• _WORK REQUIRED_: Copy out the entries that come next, exactly.
*** Opening of DATA IN THIS EXERCISE ***
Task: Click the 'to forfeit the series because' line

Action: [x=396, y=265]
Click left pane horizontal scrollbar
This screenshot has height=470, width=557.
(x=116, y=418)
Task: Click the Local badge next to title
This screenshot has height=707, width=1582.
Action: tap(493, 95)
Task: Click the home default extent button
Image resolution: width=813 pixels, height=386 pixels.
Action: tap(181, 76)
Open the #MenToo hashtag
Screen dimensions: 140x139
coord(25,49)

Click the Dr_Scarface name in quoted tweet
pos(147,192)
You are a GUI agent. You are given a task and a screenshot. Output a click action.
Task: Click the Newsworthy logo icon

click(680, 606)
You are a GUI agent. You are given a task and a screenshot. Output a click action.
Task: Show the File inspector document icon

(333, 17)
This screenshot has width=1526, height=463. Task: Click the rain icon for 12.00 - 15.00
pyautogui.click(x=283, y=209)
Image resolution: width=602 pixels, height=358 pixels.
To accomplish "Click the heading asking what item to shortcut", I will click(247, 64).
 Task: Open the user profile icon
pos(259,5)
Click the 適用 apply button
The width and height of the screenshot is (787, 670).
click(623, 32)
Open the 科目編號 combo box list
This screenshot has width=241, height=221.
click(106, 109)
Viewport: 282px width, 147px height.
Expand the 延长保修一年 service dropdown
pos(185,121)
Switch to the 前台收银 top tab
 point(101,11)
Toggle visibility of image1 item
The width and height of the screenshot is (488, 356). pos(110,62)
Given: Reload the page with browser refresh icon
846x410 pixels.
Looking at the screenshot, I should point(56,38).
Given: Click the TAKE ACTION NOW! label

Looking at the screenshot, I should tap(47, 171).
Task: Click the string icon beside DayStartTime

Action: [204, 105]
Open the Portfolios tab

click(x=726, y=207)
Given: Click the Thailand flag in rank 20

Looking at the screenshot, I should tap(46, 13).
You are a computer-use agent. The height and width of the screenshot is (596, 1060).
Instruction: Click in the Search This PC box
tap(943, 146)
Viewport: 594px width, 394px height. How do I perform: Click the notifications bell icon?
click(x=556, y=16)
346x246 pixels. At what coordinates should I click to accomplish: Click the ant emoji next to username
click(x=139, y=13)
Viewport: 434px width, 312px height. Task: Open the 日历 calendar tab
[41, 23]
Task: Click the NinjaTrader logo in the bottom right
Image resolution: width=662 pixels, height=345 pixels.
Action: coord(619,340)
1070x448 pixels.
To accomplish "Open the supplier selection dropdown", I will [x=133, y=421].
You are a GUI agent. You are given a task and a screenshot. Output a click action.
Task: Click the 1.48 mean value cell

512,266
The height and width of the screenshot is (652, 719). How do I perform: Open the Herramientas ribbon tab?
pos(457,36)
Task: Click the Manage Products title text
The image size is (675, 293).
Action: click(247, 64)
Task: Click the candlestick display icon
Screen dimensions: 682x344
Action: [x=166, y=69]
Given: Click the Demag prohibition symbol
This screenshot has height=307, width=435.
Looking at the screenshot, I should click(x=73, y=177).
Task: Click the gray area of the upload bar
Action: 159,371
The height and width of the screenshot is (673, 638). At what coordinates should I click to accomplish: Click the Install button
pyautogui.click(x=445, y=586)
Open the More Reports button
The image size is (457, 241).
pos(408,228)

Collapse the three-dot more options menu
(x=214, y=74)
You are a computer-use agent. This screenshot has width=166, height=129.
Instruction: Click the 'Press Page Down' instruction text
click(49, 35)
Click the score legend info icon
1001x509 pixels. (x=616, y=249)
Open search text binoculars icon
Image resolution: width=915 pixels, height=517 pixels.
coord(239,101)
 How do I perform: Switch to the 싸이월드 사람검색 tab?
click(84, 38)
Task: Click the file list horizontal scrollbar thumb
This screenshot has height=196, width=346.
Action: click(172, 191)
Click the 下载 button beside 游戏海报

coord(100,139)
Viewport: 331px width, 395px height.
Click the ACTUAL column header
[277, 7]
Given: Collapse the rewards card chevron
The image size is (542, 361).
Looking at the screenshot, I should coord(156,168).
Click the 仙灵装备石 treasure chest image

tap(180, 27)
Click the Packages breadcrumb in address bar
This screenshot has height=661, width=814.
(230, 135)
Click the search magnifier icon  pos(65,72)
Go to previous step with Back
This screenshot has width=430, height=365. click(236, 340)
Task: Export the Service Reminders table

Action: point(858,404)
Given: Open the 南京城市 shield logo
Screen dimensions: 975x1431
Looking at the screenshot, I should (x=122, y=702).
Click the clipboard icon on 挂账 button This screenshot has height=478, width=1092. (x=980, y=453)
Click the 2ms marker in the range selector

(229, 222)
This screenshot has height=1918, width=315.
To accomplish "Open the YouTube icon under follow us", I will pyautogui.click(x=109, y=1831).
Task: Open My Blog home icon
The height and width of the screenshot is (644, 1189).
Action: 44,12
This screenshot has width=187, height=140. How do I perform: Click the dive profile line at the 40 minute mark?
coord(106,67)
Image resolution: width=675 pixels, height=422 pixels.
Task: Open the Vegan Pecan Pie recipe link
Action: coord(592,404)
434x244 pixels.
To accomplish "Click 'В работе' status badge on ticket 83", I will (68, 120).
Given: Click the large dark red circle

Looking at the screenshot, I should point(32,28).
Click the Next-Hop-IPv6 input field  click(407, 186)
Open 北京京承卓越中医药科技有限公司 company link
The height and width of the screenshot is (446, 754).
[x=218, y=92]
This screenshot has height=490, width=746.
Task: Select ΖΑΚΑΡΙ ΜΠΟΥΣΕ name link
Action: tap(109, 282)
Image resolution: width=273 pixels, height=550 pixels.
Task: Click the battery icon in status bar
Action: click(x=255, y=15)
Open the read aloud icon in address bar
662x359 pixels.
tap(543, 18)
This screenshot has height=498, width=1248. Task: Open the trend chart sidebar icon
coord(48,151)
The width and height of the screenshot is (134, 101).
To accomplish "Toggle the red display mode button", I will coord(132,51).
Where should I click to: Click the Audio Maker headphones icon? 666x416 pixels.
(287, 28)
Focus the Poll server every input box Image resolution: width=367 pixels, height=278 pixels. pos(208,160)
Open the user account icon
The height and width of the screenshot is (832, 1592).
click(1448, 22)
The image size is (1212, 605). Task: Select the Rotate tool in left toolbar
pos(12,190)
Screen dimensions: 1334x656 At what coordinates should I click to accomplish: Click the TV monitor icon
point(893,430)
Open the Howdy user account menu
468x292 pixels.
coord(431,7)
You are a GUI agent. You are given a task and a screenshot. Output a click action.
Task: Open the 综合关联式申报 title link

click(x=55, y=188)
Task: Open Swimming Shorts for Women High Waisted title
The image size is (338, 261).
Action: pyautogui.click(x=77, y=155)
*** Close of DATA IN THIS EXERCISE ***
• _SOLUTION FOR THIS PROBLEM_:
Task: Click the 'to forfeit the series because' line

Action: [x=396, y=265]
Click left pane horizontal scrollbar
This screenshot has height=470, width=557.
(x=116, y=418)
Task: Click the Local badge next to title
This screenshot has height=707, width=1582.
Action: tap(493, 95)
Task: Click the home default extent button
Image resolution: width=813 pixels, height=386 pixels.
Action: tap(181, 76)
Open the #MenToo hashtag
Screen dimensions: 140x139
coord(25,49)

Click the Dr_Scarface name in quoted tweet
pos(147,192)
You are a GUI agent. You are given a task and a screenshot. Output a click action.
Task: Click the Newsworthy logo icon

click(680, 606)
You are a GUI agent. You are given a task and a screenshot. Output a click action.
Task: Show the File inspector document icon

(333, 17)
This screenshot has width=1526, height=463. Task: Click the rain icon for 12.00 - 15.00
pyautogui.click(x=283, y=209)
Image resolution: width=602 pixels, height=358 pixels.
To accomplish "Click the heading asking what item to shortcut", I will click(247, 64).
 Task: Open the user profile icon
pos(259,5)
Click the 適用 apply button
The width and height of the screenshot is (787, 670).
click(623, 32)
Open the 科目編號 combo box list
This screenshot has width=241, height=221.
click(106, 109)
Viewport: 282px width, 147px height.
Expand the 延长保修一年 service dropdown
pos(185,121)
Switch to the 前台收银 top tab
 point(101,11)
Toggle visibility of image1 item
The width and height of the screenshot is (488, 356). pos(110,62)
Given: Reload the page with browser refresh icon
846x410 pixels.
Looking at the screenshot, I should point(56,38).
Given: Click the TAKE ACTION NOW! label

Looking at the screenshot, I should tap(47, 171).
Task: Click the string icon beside DayStartTime

Action: [204, 105]
Open the Portfolios tab

click(x=726, y=207)
Given: Click the Thailand flag in rank 20

Looking at the screenshot, I should tap(46, 13).
You are a computer-use agent. The height and width of the screenshot is (596, 1060).
Instruction: Click in the Search This PC box
tap(943, 146)
Viewport: 594px width, 394px height. How do I perform: Click the notifications bell icon?
click(x=556, y=16)
346x246 pixels. At what coordinates should I click to accomplish: Click the ant emoji next to username
click(x=139, y=13)
Viewport: 434px width, 312px height. Task: Open the 日历 calendar tab
[41, 23]
Task: Click the NinjaTrader logo in the bottom right
Image resolution: width=662 pixels, height=345 pixels.
Action: coord(619,340)
1070x448 pixels.
To accomplish "Open the supplier selection dropdown", I will [x=133, y=421].
You are a GUI agent. You are given a task and a screenshot. Output a click action.
Task: Click the 1.48 mean value cell

512,266
The height and width of the screenshot is (652, 719). How do I perform: Open the Herramientas ribbon tab?
pos(457,36)
Task: Click the Manage Products title text
The image size is (675, 293).
Action: click(247, 64)
Task: Click the candlestick display icon
Screen dimensions: 682x344
Action: [x=166, y=69]
Given: Click the Demag prohibition symbol
This screenshot has height=307, width=435.
Looking at the screenshot, I should click(x=73, y=177).
Task: Click the gray area of the upload bar
Action: 159,371
The height and width of the screenshot is (673, 638). At what coordinates should I click to accomplish: Click the Install button
pyautogui.click(x=445, y=586)
Open the More Reports button
The image size is (457, 241).
pos(408,228)

Collapse the three-dot more options menu
(x=214, y=74)
You are a computer-use agent. This screenshot has width=166, height=129.
Instruction: Click the 'Press Page Down' instruction text
click(49, 35)
Click the score legend info icon
1001x509 pixels. (x=616, y=249)
Open search text binoculars icon
Image resolution: width=915 pixels, height=517 pixels.
coord(239,101)
 How do I perform: Switch to the 싸이월드 사람검색 tab?
click(84, 38)
Task: Click the file list horizontal scrollbar thumb
This screenshot has height=196, width=346.
Action: click(172, 191)
Click the 下载 button beside 游戏海报

coord(100,139)
Viewport: 331px width, 395px height.
Click the ACTUAL column header
[277, 7]
Given: Collapse the rewards card chevron
The image size is (542, 361).
Looking at the screenshot, I should coord(156,168).
Click the 仙灵装备石 treasure chest image

tap(180, 27)
Click the Packages breadcrumb in address bar
This screenshot has height=661, width=814.
(230, 135)
Click the search magnifier icon  pos(65,72)
Go to previous step with Back
This screenshot has width=430, height=365. click(236, 340)
Task: Export the Service Reminders table

Action: point(858,404)
Given: Open the 南京城市 shield logo
Screen dimensions: 975x1431
Looking at the screenshot, I should (x=122, y=702).
Click the clipboard icon on 挂账 button This screenshot has height=478, width=1092. (x=980, y=453)
Click the 2ms marker in the range selector

(229, 222)
This screenshot has height=1918, width=315.
To accomplish "Open the YouTube icon under follow us", I will pyautogui.click(x=109, y=1831).
Task: Open My Blog home icon
The height and width of the screenshot is (644, 1189).
Action: 44,12
This screenshot has width=187, height=140. How do I perform: Click the dive profile line at the 40 minute mark?
coord(106,67)
Image resolution: width=675 pixels, height=422 pixels.
Task: Open the Vegan Pecan Pie recipe link
Action: coord(592,404)
434x244 pixels.
To accomplish "Click 'В работе' status badge on ticket 83", I will (68, 120).
Given: Click the large dark red circle

Looking at the screenshot, I should point(32,28).
Click the Next-Hop-IPv6 input field  click(407, 186)
Open 北京京承卓越中医药科技有限公司 company link
The height and width of the screenshot is (446, 754).
[x=218, y=92]
This screenshot has height=490, width=746.
Task: Select ΖΑΚΑΡΙ ΜΠΟΥΣΕ name link
Action: tap(109, 282)
Image resolution: width=273 pixels, height=550 pixels.
Task: Click the battery icon in status bar
Action: click(x=255, y=15)
Open the read aloud icon in address bar
662x359 pixels.
tap(543, 18)
This screenshot has height=498, width=1248. Task: Open the trend chart sidebar icon
coord(48,151)
The width and height of the screenshot is (134, 101).
To accomplish "Toggle the red display mode button", I will coord(132,51).
Where should I click to: Click the Audio Maker headphones icon? 666x416 pixels.
(287, 28)
Focus the Poll server every input box Image resolution: width=367 pixels, height=278 pixels. pos(208,160)
Open the user account icon
The height and width of the screenshot is (832, 1592).
click(1448, 22)
The image size is (1212, 605). Task: Select the Rotate tool in left toolbar
pos(12,190)
Screen dimensions: 1334x656 At what coordinates should I click to accomplish: Click the TV monitor icon
point(893,430)
Open the Howdy user account menu
468x292 pixels.
coord(431,7)
You are a GUI agent. You are given a task and a screenshot. Output a click action.
Task: Open the 综合关联式申报 title link

click(x=55, y=188)
Task: Open Swimming Shorts for Women High Waisted title
The image size is (338, 261).
Action: pyautogui.click(x=77, y=155)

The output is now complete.